The design was simplistic with its blue and gold color scheme – the same one that the Boston Athletic Association used for the 2013 Boston Marathon – and a short phrase written in caps across the chest: “Boston Strong.”

“It was right after President Obama had done the press conference, and he didn’t actually say the word strength, he used the word resilient or something like that,” Reynolds said. “There’s this idea that there’s a special sense of strength imbued in Bostonians or in the culture of Boston. It sounded nice. It looked good on a T-shirt.”

The slogan on the shirts wasn’t, however, intended to become the rallying cry of a recovering city.

Dobens and Reynolds thought they could sell the shirts – with all of the proceeds going to charity – to the people sitting in that room. Maybe they could sell 100 of them by using some social media savvy and the tightly knit environment at Emerson. After starting a Facebook page and tweeting out about the shirts using the hashtag “Boston Strong,” the movement began to grow and Lane Brenner, a communications major who also lived on the floor, joined the campaign.

When the trio went to bed that night, they had sold 63 T-shirts through Ink to the People, a custom T-shirt website that helps its users to fundraise for different organizations. By the time they checked the next morning they had sold 117. Ink to the People eventually donated the first 1,500 shirts to the campaign and then gave the trio a discount so that as much money as possible could go to the group’s charity of choice – The One Fund.

The Boston Strong campaign kept the group busy in the weeks following the marathon, to a point where it distracted each of them from the horror that had occurred down the street. One year later, that initial distraction still helps them to cope with the emotions surrounding the event.

Business was brisk.

“Even to this day, when we see things in the news about it – even right now with the trial and the potential death penalty, it still brings back that fear,” Dobens said. “It still brings back the heartache that you went through during that day, but you know that everyone is so much stronger now. ... I think just being able to do this, just makes it so much easier to keep going.”

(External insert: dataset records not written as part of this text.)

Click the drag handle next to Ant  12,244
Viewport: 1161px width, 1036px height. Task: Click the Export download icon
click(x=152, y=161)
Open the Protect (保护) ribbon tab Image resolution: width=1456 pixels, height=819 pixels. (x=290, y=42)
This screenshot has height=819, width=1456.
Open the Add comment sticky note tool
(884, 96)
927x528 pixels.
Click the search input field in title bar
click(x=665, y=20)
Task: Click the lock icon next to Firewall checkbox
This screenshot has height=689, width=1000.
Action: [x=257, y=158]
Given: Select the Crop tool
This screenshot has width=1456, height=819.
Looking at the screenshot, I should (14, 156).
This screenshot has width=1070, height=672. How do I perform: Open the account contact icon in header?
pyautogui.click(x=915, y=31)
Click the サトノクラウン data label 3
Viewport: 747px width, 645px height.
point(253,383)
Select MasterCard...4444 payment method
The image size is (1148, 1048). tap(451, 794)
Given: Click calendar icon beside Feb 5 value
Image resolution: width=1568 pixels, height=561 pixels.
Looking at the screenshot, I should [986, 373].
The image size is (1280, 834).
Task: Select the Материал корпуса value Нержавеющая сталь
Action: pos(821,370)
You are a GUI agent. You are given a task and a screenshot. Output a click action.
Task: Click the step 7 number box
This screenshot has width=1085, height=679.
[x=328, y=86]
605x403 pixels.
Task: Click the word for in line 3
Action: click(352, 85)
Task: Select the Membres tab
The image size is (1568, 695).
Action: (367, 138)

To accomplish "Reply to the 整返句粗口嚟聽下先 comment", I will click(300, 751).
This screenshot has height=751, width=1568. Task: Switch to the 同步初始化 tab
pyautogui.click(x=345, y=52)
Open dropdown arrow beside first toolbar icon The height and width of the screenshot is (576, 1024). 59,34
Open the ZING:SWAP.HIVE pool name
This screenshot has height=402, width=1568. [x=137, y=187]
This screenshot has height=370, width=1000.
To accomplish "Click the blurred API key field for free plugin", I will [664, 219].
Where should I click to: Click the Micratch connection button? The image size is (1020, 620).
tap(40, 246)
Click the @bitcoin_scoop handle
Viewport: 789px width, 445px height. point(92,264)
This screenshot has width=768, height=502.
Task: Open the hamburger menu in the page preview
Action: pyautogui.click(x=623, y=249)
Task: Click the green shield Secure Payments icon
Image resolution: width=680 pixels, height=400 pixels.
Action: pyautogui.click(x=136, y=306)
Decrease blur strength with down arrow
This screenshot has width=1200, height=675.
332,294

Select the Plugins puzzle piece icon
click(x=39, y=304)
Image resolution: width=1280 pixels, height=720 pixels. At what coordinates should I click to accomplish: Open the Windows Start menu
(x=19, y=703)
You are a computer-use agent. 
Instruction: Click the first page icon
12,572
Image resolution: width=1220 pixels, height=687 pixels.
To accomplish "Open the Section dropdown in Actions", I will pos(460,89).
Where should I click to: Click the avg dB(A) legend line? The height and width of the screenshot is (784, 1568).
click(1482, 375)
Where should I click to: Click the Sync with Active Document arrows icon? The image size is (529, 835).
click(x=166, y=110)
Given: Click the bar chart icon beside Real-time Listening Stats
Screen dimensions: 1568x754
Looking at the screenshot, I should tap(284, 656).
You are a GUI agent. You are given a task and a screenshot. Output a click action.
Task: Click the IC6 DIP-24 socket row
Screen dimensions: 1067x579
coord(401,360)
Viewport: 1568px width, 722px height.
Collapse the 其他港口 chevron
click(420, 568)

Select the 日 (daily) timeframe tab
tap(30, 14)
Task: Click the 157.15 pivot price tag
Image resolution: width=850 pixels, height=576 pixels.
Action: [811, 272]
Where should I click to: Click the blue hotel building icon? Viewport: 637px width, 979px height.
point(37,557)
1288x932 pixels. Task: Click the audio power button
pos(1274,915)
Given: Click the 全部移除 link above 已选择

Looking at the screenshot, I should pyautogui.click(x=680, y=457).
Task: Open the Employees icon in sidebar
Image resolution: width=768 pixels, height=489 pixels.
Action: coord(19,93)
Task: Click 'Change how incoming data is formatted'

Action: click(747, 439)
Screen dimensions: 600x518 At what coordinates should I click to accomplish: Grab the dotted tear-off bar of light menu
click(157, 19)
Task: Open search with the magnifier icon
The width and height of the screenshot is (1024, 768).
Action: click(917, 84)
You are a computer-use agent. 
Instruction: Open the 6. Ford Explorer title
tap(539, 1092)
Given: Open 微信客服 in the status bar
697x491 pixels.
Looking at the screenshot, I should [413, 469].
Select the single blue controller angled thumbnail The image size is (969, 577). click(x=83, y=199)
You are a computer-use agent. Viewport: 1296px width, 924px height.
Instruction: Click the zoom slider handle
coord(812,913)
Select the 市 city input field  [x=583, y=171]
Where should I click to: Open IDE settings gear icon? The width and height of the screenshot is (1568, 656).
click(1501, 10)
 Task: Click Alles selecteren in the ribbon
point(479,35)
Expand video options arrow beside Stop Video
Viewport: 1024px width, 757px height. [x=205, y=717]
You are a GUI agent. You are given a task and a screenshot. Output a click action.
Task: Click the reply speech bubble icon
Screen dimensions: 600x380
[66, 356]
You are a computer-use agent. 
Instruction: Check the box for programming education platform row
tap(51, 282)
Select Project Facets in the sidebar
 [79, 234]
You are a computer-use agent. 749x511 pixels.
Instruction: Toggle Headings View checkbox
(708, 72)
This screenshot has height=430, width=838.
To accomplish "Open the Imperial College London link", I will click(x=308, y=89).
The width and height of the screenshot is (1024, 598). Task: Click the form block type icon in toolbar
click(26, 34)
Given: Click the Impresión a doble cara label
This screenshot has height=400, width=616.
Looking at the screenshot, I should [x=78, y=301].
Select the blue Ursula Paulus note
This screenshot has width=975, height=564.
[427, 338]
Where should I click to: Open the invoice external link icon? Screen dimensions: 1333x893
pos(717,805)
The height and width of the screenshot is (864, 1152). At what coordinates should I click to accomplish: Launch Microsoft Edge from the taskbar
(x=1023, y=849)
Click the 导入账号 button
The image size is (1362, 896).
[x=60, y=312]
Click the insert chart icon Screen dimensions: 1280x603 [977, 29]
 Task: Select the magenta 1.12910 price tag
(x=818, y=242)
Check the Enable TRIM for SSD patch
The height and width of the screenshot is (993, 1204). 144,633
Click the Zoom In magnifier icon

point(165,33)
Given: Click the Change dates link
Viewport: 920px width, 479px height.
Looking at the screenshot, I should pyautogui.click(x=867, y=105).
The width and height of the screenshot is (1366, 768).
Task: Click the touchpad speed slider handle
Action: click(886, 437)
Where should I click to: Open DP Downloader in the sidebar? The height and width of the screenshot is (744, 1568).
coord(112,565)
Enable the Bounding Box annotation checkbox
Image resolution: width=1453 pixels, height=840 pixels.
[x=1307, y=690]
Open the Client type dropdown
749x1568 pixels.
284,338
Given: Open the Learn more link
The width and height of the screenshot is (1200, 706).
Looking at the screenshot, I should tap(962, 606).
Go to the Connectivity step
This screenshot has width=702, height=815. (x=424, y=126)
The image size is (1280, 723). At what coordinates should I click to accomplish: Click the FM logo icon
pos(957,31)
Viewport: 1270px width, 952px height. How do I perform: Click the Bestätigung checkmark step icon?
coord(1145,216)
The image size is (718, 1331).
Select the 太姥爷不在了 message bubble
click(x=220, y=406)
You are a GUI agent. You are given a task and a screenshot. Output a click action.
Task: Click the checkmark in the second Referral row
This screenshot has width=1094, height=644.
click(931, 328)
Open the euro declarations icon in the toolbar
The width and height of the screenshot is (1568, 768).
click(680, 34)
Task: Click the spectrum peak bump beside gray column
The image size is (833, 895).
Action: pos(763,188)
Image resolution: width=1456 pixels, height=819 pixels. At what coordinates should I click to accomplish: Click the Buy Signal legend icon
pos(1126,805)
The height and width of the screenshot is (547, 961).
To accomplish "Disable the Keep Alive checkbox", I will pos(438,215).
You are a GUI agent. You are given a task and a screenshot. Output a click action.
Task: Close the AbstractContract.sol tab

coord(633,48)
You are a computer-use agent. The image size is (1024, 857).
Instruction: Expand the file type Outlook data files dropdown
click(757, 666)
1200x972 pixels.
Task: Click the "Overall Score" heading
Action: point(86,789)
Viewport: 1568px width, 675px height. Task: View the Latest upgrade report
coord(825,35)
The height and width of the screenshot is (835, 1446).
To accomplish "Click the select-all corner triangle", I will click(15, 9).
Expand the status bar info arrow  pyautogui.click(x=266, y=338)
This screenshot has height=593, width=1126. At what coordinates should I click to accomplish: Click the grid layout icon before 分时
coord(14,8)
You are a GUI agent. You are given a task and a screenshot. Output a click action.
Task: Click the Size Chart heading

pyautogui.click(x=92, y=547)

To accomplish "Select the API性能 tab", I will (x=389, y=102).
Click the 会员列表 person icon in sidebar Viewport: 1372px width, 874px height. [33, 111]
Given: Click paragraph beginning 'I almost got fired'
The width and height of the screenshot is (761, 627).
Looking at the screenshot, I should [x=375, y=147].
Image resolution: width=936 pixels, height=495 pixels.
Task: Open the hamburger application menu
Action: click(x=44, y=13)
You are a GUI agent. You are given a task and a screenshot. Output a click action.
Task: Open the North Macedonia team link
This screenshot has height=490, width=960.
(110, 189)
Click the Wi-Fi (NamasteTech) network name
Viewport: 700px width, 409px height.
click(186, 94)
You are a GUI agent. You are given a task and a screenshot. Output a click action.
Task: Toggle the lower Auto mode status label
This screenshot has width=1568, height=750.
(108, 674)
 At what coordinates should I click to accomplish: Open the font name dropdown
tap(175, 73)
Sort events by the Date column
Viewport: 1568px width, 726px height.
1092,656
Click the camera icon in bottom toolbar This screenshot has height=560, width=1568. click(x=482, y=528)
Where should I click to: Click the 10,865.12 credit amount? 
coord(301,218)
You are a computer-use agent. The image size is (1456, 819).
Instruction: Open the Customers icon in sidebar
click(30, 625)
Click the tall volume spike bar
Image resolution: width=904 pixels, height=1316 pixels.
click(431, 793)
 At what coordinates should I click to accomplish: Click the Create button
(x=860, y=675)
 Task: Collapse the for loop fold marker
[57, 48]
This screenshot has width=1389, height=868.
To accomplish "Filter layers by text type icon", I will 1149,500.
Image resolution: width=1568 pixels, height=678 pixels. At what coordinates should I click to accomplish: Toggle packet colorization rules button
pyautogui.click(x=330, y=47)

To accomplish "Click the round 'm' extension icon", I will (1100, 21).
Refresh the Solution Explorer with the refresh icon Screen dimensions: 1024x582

As much as the shirts became wildly popular, with more than 64,000 sales to date, the hashtag they used as they tried to promote their shirts came to define the city’s mentality after the tragedy. While Reynolds and Dobens came up with the phrase though, they said they do not want to own it.

“What we believe in is that this logo, this phrase, belongs to the city, not to us,” Dobens said.

Now, a year later, Dobens, Reynolds and Brenner have raised more than $978,000 for The One Fund. They still have critics who claim the trio benefits financially off their shirts, but they say they are no richer now than they were a year ago as all of the proceeds go directly to charity.

Either way, they will continue to sell these shirts and continue to make a difference for those impacted most by the bombings. And when the third Monday in April comes around this year, they will see the unifying ability of their homegrown campaign.

“I’m really, really hoping to see a lot of blue and yellow around that city,” Brenner said of this year’s marathon. “It’s probably one of my favorite cities in the world, and I think seeing something created in a dorm room all over that city would be awesome.”